Katamu wakil rakyat,
tapi kursimu lebih tinggi dari mata kami menatap.
Kau duduk nyaman di atas penderitaan,
lalu menyebut kami “tidak tahu bersyukur”.
Katamu perjuangkan suara rakyat,
tapi suaramu hanya nyaring saat kampanye.
Sesudahnya?
Kami dibisukan, ditertawakan, dilabeli pengganggu stabilitas.
Negara bilang: “Kita Bersatu!”
Tapi kami dipukul jika bersatu di jalanan.
Negara bilang: “Kita Berdaulat!”
Tapi tanah kami dijual lewat sidik jari di balik meja.
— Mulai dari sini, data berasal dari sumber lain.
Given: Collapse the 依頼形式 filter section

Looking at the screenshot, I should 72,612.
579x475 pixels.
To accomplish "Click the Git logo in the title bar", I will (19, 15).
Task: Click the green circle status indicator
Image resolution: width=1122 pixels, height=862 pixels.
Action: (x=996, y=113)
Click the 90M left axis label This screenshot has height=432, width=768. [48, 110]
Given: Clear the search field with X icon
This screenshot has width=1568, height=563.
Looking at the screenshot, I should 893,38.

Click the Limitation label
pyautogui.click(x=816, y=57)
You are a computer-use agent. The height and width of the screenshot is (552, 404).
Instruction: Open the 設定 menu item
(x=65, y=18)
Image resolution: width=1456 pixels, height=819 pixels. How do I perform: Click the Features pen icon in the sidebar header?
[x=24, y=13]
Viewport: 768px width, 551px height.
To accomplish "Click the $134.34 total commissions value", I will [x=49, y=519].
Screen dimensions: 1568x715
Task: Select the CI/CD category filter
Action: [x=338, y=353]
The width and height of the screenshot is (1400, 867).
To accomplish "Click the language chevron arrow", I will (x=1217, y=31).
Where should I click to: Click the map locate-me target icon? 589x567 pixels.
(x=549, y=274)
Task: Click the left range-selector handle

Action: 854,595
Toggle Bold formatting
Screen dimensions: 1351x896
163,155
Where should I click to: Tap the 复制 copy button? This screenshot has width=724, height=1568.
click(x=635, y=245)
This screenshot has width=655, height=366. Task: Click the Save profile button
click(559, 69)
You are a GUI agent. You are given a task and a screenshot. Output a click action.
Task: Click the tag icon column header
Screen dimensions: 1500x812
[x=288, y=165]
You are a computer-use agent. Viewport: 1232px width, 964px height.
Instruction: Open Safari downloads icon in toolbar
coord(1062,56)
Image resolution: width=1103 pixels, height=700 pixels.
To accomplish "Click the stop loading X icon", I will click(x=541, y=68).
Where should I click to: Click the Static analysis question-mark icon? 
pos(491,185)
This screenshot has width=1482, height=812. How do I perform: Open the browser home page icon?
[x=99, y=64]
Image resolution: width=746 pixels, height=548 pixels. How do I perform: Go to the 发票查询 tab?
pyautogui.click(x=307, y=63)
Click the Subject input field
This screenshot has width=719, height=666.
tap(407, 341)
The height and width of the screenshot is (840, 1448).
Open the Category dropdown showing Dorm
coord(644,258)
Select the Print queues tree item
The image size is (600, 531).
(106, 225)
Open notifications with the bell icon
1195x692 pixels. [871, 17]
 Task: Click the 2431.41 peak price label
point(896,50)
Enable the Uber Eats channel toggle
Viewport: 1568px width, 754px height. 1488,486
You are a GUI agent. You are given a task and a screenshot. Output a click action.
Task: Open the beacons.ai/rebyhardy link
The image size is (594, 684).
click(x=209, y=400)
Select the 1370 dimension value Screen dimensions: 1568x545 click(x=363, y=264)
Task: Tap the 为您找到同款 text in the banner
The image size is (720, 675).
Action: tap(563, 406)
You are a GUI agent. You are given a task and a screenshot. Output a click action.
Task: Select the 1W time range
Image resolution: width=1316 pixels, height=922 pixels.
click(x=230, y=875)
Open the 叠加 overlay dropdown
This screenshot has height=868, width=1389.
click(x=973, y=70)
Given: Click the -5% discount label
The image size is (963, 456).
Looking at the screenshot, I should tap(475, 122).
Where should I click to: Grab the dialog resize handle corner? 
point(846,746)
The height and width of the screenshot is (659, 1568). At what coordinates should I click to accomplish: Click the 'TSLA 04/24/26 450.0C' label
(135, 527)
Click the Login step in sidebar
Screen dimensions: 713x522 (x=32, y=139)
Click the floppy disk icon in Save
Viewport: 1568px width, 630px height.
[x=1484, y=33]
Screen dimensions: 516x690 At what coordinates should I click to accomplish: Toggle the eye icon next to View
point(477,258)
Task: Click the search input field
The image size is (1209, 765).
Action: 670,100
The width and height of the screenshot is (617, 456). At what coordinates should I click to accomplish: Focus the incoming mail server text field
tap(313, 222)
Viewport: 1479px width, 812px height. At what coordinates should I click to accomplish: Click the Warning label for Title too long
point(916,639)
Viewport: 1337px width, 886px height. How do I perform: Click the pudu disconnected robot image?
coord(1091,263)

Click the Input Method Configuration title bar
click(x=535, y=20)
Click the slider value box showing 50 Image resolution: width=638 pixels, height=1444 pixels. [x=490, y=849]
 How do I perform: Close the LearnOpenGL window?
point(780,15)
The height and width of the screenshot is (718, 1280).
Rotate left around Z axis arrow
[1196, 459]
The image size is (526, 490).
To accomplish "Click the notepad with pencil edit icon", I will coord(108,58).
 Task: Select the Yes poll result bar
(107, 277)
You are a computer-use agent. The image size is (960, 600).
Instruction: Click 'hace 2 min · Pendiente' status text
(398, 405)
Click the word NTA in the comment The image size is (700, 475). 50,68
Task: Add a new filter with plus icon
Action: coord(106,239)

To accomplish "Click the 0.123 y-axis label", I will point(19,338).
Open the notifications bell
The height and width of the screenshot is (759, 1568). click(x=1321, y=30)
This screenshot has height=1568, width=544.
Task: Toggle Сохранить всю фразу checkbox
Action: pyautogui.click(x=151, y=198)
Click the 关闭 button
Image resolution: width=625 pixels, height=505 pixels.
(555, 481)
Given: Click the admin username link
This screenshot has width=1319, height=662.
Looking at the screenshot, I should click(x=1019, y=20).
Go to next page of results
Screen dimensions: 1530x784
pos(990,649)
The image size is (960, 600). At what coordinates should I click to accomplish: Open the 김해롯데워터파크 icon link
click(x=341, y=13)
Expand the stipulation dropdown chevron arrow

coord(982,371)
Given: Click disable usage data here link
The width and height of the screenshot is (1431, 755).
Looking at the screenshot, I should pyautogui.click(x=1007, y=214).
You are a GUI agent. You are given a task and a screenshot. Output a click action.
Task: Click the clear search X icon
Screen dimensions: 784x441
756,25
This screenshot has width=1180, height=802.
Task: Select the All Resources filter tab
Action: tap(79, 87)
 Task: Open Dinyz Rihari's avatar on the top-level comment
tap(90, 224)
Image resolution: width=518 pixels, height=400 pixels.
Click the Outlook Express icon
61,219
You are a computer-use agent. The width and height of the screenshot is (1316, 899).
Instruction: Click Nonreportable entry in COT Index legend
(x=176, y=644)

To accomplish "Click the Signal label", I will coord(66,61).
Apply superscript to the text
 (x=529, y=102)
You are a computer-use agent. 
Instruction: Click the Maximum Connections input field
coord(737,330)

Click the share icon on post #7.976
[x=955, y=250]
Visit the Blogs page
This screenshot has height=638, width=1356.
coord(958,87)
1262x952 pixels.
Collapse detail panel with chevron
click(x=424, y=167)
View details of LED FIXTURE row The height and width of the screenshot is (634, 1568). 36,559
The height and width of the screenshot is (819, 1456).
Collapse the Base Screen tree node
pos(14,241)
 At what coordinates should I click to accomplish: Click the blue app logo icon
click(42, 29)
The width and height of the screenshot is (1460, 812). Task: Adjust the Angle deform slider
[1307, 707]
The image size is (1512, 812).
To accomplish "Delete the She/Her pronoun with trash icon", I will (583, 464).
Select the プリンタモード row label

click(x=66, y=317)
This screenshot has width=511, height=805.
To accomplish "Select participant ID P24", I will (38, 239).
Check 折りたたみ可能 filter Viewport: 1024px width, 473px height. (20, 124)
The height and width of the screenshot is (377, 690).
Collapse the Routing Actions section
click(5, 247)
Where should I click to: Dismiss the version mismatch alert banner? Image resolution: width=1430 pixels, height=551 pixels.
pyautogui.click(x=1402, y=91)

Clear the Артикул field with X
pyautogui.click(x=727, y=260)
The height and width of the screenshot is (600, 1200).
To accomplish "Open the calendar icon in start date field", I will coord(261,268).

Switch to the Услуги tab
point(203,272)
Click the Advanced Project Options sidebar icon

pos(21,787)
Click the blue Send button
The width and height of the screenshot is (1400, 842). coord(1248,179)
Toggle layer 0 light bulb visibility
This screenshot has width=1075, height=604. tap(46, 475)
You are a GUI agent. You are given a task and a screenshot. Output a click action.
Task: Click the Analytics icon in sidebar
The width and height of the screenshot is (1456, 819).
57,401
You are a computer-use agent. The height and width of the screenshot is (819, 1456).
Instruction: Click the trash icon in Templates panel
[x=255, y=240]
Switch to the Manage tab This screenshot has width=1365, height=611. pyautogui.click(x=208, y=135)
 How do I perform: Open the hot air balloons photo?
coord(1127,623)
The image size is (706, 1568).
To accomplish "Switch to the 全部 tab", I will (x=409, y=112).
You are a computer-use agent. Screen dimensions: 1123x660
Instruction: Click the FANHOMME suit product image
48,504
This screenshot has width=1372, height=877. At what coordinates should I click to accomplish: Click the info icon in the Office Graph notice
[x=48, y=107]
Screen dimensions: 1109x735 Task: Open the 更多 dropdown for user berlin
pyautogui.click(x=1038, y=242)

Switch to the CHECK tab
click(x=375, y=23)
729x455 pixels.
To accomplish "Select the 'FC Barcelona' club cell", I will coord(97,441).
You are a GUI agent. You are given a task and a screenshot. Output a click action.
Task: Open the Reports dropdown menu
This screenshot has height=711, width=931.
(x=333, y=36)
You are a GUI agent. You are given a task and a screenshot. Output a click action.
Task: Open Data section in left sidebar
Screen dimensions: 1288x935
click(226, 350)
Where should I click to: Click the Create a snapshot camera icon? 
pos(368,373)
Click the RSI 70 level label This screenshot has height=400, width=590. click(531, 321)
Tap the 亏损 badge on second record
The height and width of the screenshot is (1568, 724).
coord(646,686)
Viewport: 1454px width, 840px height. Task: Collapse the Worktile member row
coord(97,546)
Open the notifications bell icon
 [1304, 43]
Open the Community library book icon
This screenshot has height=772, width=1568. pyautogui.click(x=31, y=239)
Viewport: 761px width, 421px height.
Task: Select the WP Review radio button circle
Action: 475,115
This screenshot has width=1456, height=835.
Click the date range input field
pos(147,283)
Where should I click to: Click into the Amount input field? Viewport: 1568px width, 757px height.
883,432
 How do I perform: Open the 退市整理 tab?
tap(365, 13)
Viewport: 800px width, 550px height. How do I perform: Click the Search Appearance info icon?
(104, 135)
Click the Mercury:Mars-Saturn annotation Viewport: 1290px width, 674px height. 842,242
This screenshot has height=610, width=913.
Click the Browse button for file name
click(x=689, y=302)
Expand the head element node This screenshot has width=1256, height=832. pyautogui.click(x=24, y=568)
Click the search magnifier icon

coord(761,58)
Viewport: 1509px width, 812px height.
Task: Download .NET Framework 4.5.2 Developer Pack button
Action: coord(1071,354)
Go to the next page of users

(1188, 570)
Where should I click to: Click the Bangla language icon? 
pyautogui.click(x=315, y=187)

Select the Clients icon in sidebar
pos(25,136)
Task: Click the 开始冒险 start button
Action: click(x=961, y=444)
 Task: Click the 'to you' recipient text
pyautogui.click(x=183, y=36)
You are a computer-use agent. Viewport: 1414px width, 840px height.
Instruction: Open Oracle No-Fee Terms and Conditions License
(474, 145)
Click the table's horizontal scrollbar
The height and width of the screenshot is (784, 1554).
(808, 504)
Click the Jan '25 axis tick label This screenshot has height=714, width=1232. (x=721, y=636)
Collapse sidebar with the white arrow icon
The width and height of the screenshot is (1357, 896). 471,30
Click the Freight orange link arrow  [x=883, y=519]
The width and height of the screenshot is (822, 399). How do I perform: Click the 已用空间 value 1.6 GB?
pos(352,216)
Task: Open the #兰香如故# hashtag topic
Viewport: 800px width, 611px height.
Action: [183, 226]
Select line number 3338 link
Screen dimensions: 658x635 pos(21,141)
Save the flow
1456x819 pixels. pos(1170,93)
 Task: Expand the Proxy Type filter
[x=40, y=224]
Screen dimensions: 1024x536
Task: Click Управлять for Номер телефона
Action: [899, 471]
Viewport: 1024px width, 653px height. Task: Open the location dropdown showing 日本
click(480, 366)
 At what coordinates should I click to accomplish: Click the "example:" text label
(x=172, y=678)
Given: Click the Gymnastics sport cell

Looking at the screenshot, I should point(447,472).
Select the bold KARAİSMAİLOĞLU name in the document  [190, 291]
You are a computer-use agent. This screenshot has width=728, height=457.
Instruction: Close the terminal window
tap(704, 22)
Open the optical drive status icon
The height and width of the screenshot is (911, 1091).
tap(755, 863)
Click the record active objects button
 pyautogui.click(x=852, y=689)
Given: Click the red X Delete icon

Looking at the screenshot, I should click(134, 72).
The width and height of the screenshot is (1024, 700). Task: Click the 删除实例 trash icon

Negara bilang: “Rakyat Sejahtera!”
Tapi kami mengantri bansos sambil menahan lapar.
Kami?
Hanya prolog dalam naskah janjimu.
Latar belakang dari pidato kemenanganmu.
Alat, bukan tujuan.
Tumbal, bukan tokoh utama.
Katamu: “Jangan provokasi!”
Apakah kecewa kini dianggap makar?
Apakah kelaparan harus ditulis dalam format proposal?
Kami menunggu,
bukan lagi perubahan,
tapi akhir dari ilusi.
Sebab setiap tahun, kau bacakan tema-tema indah:
“Indonesia Maju”
“Menuju Emas”
“Merdeka!”
Tapi hanya emasmu yang bertambah,
dan merdeka bagimu berarti bebas melupakan kami.
Kau lupa daratan,
karena terlalu sibuk menambang langit.